Ok, claiming that you actually know more about the message of the New Testament than two of Christianity’s most renowned theologians(I’ll assume that you feel the same scorn for Saint Augustine) strikes me as extremely stupid.
This is a little claiming I know more about the Civil War than James McPherson or me challenging Stephen Hawking about theoretical physics.
Now, if someone were to challenge Stephen Hawking I’d think it fair to ask him to provide some support for us to be confident in his knowledge and understanding.
Perhaps you could give us some reasons to feel that your a bigger expert than either of them. I.E. languages you speak, degrees you’ve received etc.?
3- Mohammed most certainly DID advocate war and slavery and other forms of violence. He even participated in these acts. Talking about Aquinas will not change that. It is merely your attempt to distract us from this fact.
Ok, show me where jesus ACTUALLY calls for war and torture in the New testament. If you can do this, then, feel free, insult me, deride, correct me, whatever about my false claims of expertise and general ignorance about the bible. But if you can’t show any such passage then maybe, maybe… you should refrain from such remarks.

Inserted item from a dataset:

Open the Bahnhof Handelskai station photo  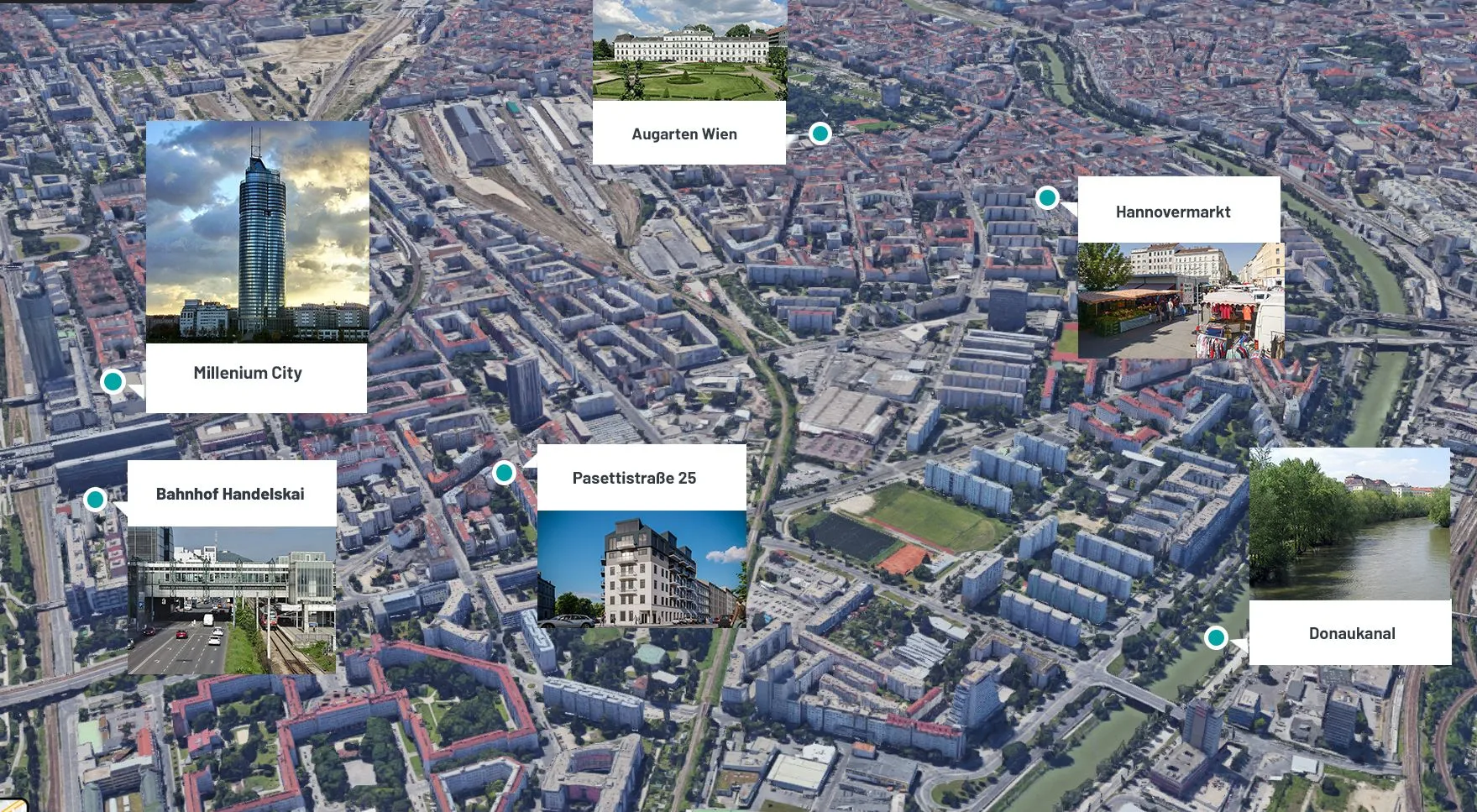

You know, that’s actually a good point. Like, a really really good point. Again, I am not abandoning my position completely, ie, at it’s source Islam is violent, but I am willing to concede that it is a very complex issue and culture plays a very big role.
If the name of Islam is being blackened, and it is, it’s down to ISIS and others like them. These goons claim to revere Muhammed yet they’re dragging his name down to the dirt in the eyes of many in the non-Muslim world, who unfortunately seem incapable of distinguishing between the extremists and the peaceful majority. All their brains register after each fresh atrocity is, “Those fucking Muslims are at it again.” This is what ISIS is achieving in its idiocy. It bears a heavy responsibility for it.
And, yes, there’s some bloodthirsty stuff in the Koran. So is there in the Bible. The vast majority of Muslims and Christians pay no attention to it at all, correctly figuring that it’s irrelevant to the main thrust of their faiths.